Autonomous Interacting Robots

The Team The Task System Overview Key Design Decisions Strengths Room for Improvement Navigation Odometry Gameplay Layers Motor Control PID Position Correction Passive Position Correct Passive Theta Correct Passive Red Line Correct Touch Wall Correct Debugging and Integration Human Interaction Reflection Gains from Experience

(bolded sections are more interesting)

toggle TOC (ctrl + ⇔)

Together in a team of 3, we created two autonomous robots that could play connect-4 with ping pong balls on a partially randomized gamefield. Key features include:

  • an event driven gameplay loop (20Hz)
  • parallel position correct loop (100Hz)
  • human graphical interface for plotting waypoints
  • dead reckoning position system with multiple corrections
  • remembering and following waypoints

These unique features allowed us to quickly and consistently retrieve balls from the higher risk and reward randomized ball hoppers. For more detailed coverage of the mechanical and electrical components, see full design document

The two robots in action:

The Team

Finemen - Johnson, Howard, and Alyf (in order)

The Task

Full game description

Top down view of one side of the gamefield

System Overview

The central philosophy driving our design was to shift complexity to systems that are easier to debug. This meant making the mechanical and circuit components as simple as possible while building a sophisticated logic system that would elevate the simple components' functionality by integrating them together. The main reason is that a mechanical or circuits failure could cause expensive (time and money) setbacks whereas software failures can be fixed immediately at no cost.

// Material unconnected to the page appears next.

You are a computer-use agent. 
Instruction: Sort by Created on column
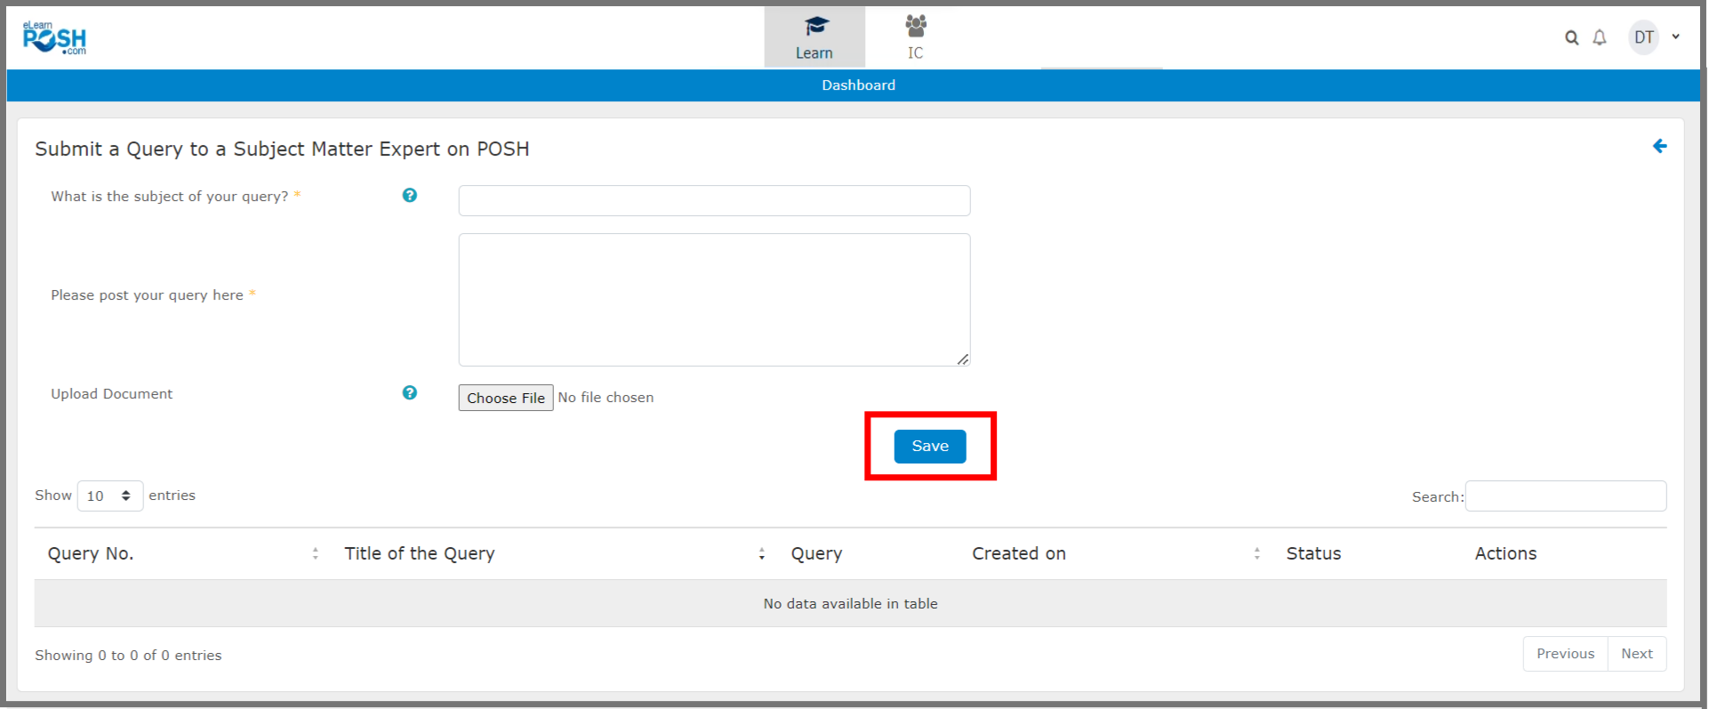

At the highest level, the logic is split into a gameplay system and a position correction system for each robot, with gameplay run at 20Hz and correction run at 100Hz. The necessity of a dedicated position correction system was determined through testing without it and observing accumulated drift error from relying solely on odometry. This is due to imperfections in our measurement of wheel dimensions (relative sizes), momentum of DC motors, and the imperfect contact of the wheels to the game board.

The fundamental state for both robots includes:

  • position (x,y,theta) where theta is in (-π, π]
  • stack of targets with (x,y,theta,type) where theta is desired arrival theta and type is associated with a gameplay action

An important detail is the strict separation of tasks and limitations on communication methods between parallel systems. The gameplay system is responsible for directing all the actions of the robots, communicating with the correction system only via its internal position. This is essential for minimizing coupling between the systems, which introduces complexity and overhead (especially true for systems running at different frequencies). See the flowchart below for the control flow of the gameplay system architecture for both robots.

Only the navigation portion from gameplay and the correction system will be convered in detail here; for more detail on the gameplay layers and the mechanical and electrical aspects of our robots, see the full design document.

Key Design Decisions

The key design decision for having 2 robots came about as we decomposed the problem into semi-independent tasks:

  1. Grabbing the ball
  2. Lifting and playing the ball
  3. Moving and navigating
  4. Locating and avoiding hoppers
  5. Reading gameboard state

The tasks could be naturally divided into two camps - retriever (Rbot) {1,3,4} and gameplayer (Gbot) {2,5}. Dividing the tasks this way enables pipelining; the retriever could start retrieving another ball before the gameplayer finishes playing the ball. More importantly, dividing the tasks allows us to use much simpler mechanical actuators, as each actuator has only one job.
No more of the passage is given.